__Activity__
Copy out everything from the row containing "This screenshot has width=710, height=499." down to the row containing "center [121, 350].", both included, and leave the pictures out.

__Supplied records__
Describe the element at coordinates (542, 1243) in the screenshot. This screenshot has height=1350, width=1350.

...

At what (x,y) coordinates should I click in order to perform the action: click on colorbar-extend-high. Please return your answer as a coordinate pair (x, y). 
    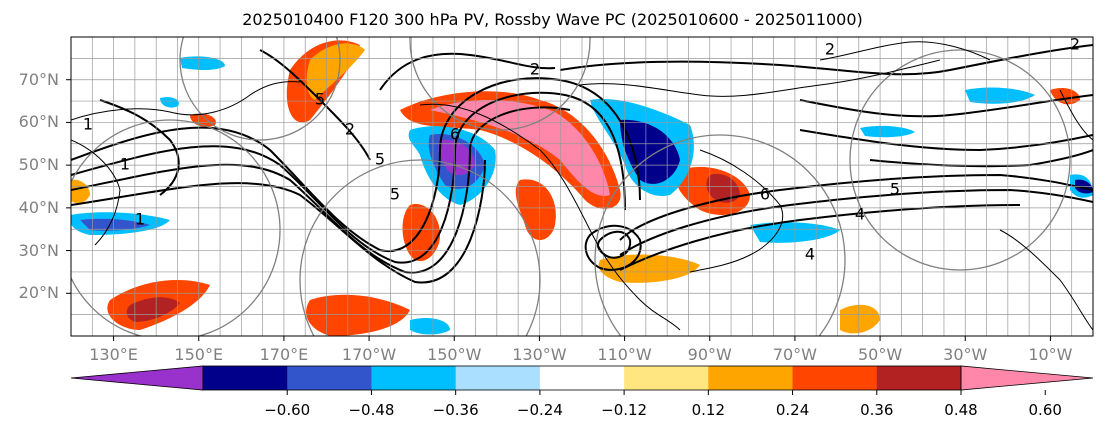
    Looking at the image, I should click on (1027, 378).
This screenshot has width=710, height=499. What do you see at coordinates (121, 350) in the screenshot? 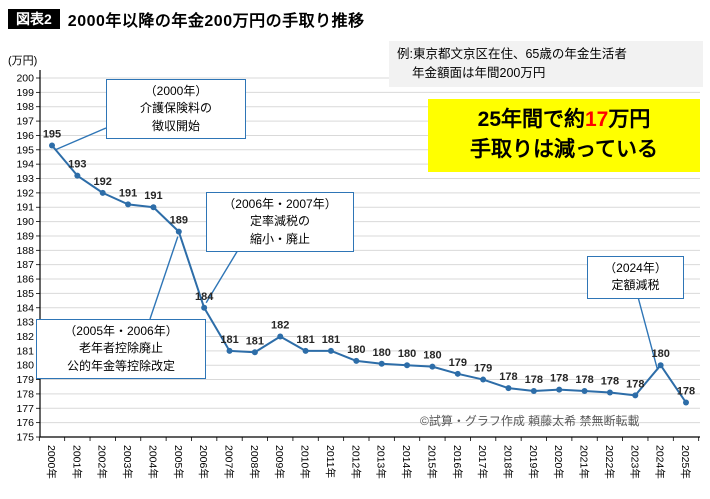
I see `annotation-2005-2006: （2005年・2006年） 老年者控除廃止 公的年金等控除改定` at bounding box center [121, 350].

* * *

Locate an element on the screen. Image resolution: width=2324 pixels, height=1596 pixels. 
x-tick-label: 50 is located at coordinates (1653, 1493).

__Answer section__
This screenshot has width=710, height=499. What do you see at coordinates (121, 350) in the screenshot? 
I see `annotation-2005-2006: （2005年・2006年） 老年者控除廃止 公的年金等控除改定` at bounding box center [121, 350].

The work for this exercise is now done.